Item One: Netflix censors an episode of a show critical of Saudi Arabia and does not apologize for it.
Netflix CEO Reed Hastings is reportedly defending the company's decision to remove an episode of Patriot Act With Hasan Minhaj from its Saudi Arabia service following a kingdom complaint. Hastings' remarks occurred at a New York Times DealBook conference Wednesday.
"We're not in the truth to power business, we're in the entertainment business," Hastings said, according to a tweet from NBC's Dylan Byers.
Item two: the CEO of Uber says the murder of a journalist by Saudi Arabia was a mistake on par with a coding error and should be eventually forgiven:
Uber CEO Dara Khosrowshahi has said in an interview with Axios that the murder of the journalist and US resident Jamal Khashoggi by Saudi Arabia was a “serious mistake,” before comparing the incident to the death caused by Uber’s self-driving car and adding that “people make mistakes, it doesn’t mean that they can never be forgiven.”

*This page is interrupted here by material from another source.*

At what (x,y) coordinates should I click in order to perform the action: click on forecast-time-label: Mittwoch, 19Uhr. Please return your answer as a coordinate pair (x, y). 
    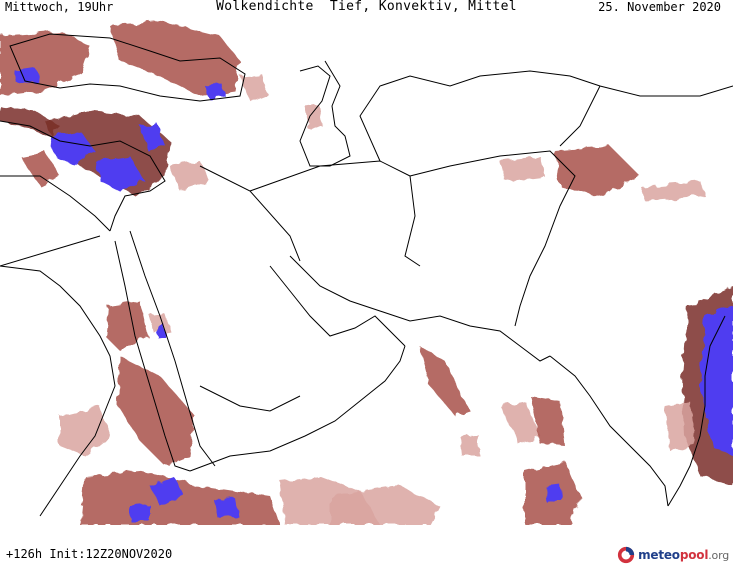
    Looking at the image, I should click on (60, 7).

The defining characteristic of the early twenty-first century is going to be the fight between democracy and oligarchy/fascism. Everything, including whether we can deal appropriately with the climate crisis, is going to be decided by this contest. So far, oligarchy has been winning hands down.
Income inequality, monopoly economics, corruption, etc. have either helped create the conditions that allowed right wing populism to thrive or have out right created right-wing movements in much of the world. One of the ways it does so is by corrupting the economies of democracies. Companies like Netflix and Uber find themselves compromised by Saudi money, money they need to complete in an oligarchic/monopolistic system. They thus become willing partners in defending indefensible actions or in compromising liberal values in order to retain that patronage. Corruption becomes normal, accepted. Saudi Arabia is hardly the only country that tries to leverage their wealth into this kind of influence. China, Russia and others do some version of this as well.
Capital controls would be one way to help prevent this. We normal think of capital controls as a means of keeping capital from fleeing and thus destabilizing a small country. But capital controls can also be used to keep money form flooding into a country. And in this case, money coming into US companies is obviously destabilizing. Whether it is through prior approval of certain investments (similar to the national security investment exceptions we already have in place in certain industries) or taxes on investment originating from certain locations, we can slow the influx of cash from governments or organizations aligned with governments that do not share our small-l liberal values. It is not enough by itself, of course, but it is a part of the solution.
And solutions we need. Under the misapprehension that a free market is the same thing as an unregulated market, we have allowed money to override the needs of a free society. Money is not money, not in the amounts that gather at the top of our economy. Money is power. And we need to reign that power in. Because right now, that power is destroying our free society, one investment, one company, one corruption at a time.